McKellar stars as Patrick, an architect determined to spend his final few hours on his own as the planet comes to an end at midnight.

En route to his destination, and after stopping off at his parents’ house, Patrick meets various people trying to find their own peace with themselves and the world, including Callum Keith Rennie’s sex-mad Craig and the confused Sandra (Sandra Oh).

Last Night isn’t big or brash but it does have brains, something a larger Hollywood effort would extract in place of explosions and cod scientific explanations. McKellar is a restrained lead who gives depths to the quiet Patrick, Sandra Oh helping to complete the odd coupling with a sadness behind her eyes.
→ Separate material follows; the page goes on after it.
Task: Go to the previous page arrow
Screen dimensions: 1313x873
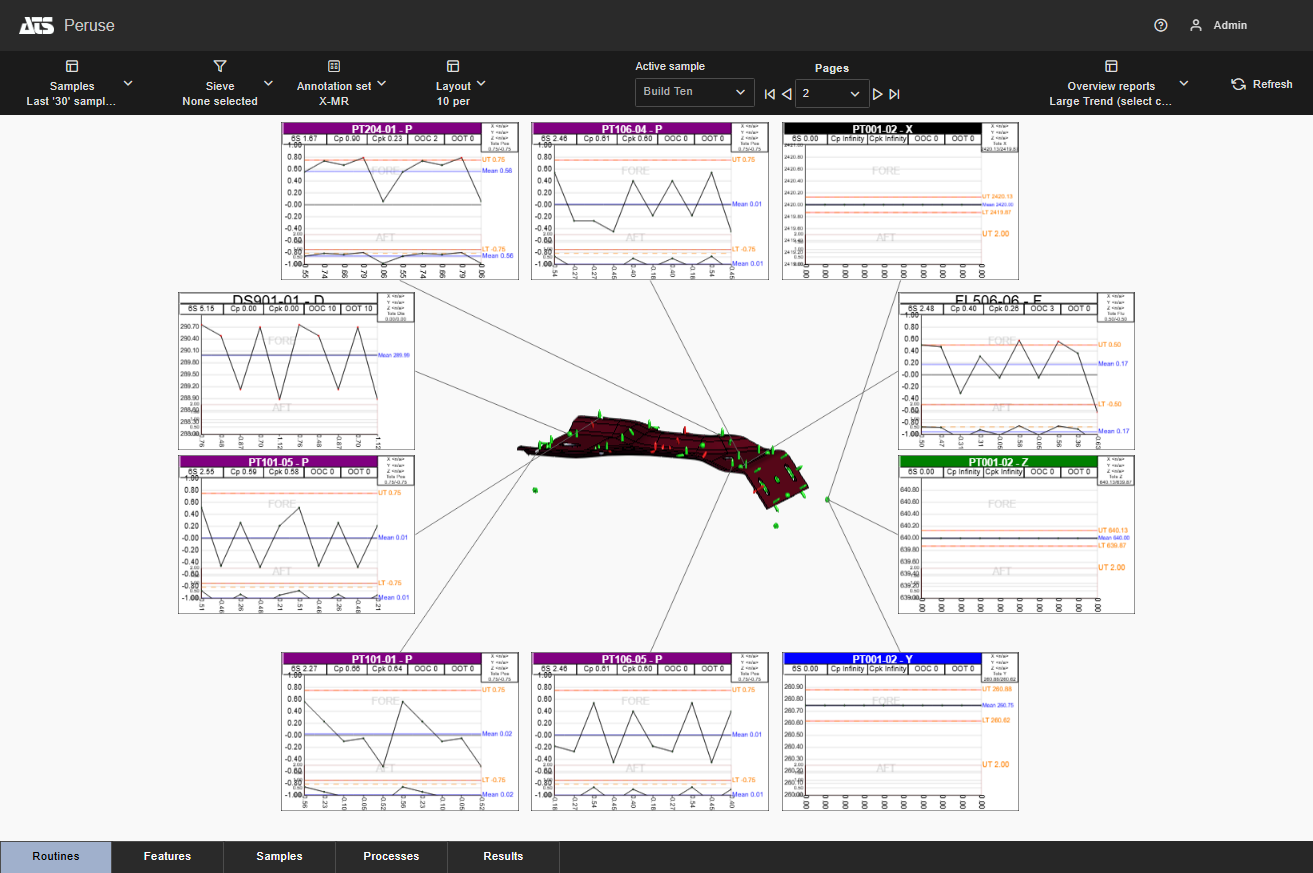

Add to the mix appearances by Canadian talent such as Genevieve Bujold, Sarah Polley and David Cronenberg, and this becomes a welcome curio which might make you think twice before watching the next FX-laden disaster flick: this is how it should be done.

Finally, we come bang up-to-date for Korean thriller, Mother (Optimum), Bong Joon-ho’s revenge tale which takes the mother of the title and sends her on a mission to clear her son’s name after he’s sent to prison for a crime she’s certain he didn’t commit.

Hye-ja Kim plays the mother of the title with both compassion and steely determination, her love for her son, Yoon Do-joon (Bin Won), so strong that she’ll do anything to help him, even if that means putting herself in the sights of the law.

With a quirky opening sequence, a gorgeous colour palette and a script which drifts between hilarious and creepy, this is unique drama which defies easy labelling. The fact it’s subtitled really shouldn’t put you off sampling its charms, which linger long after the end titles roll.

A making-off documentary is part of the extras here, a refreshingly open look at filmmaking from Bong Joon-ho and his team.

Forget the blockbusters for a moment and head back to the Swinging Sixties

It’s the time of year when blockbusters, CGI, 3D and overpaid movie stars can be put to one side, the cracks in the floorboard of British film history opening up just enough to let two more forgotten gems escape from the dark as the BFI Flipside returns. 

Bronco Bullfrog (1969) and Here We Go Round the Mulberry Bush (1968) will be in the shops on Monday in dual format DVD/Blu-ray editions, two films which depict coming-of-age in 1960s Britain, but with very different styles and outcomes.

Barney Mills-Platts’ Bronco Bullfrog is the story of Del (Del Walker), a young man with little ambition who hooks up with a 15-year-old girlfriend, Irene (Anne Gooding), before trying to find some meaning to his life on the streets and with his old mate, Bronco Bullfrog (Sam Shepherd).

Del and his gang roam the streets of London with barely a care in the world, but it doesn’t take too long for the realities of trying to make a living while still having fun with the lads start to hit home for the teen.

Shot in black and white and with a script that’s semi-improvised, this is a darkly humorous story which feels just a step away from reality, the rough edges of the amateur actors working in its favour.

Here We Go Round the Mulberry Bush is at the other end of the spectrum, embracing the swinging nature of the 1960s in its gaudy colours and fantastical dream sequences as Jamie (Barry Evans) tries to chat up as many birds as possible in the less-than-glamorous environs of Stevenage.

Jamie barrels his way around town on his bicycle, getting complaints from his bored father and encouragement from his mates, including future James Herriot, Christopher Timothy.

There are also plenty of glamorous women, Judy Geeson and Adrienne Posta among them. Even the great Denholm Elliot makes an appearance as the constantly sozzled father of one of the girls.

Pre-dating the bawdy Confessions series by a few years, this is very much of its time, but there’s a hint of morality in the closing moments which set it aside from its contemporaries.

Both films come with a bundle of extras, mainly shorts related to the main features which add some context, but the films themselves are the best reason for buying these discs.

Of the pair, Bronco had more of an impact on me, but they’re both well worth sampling.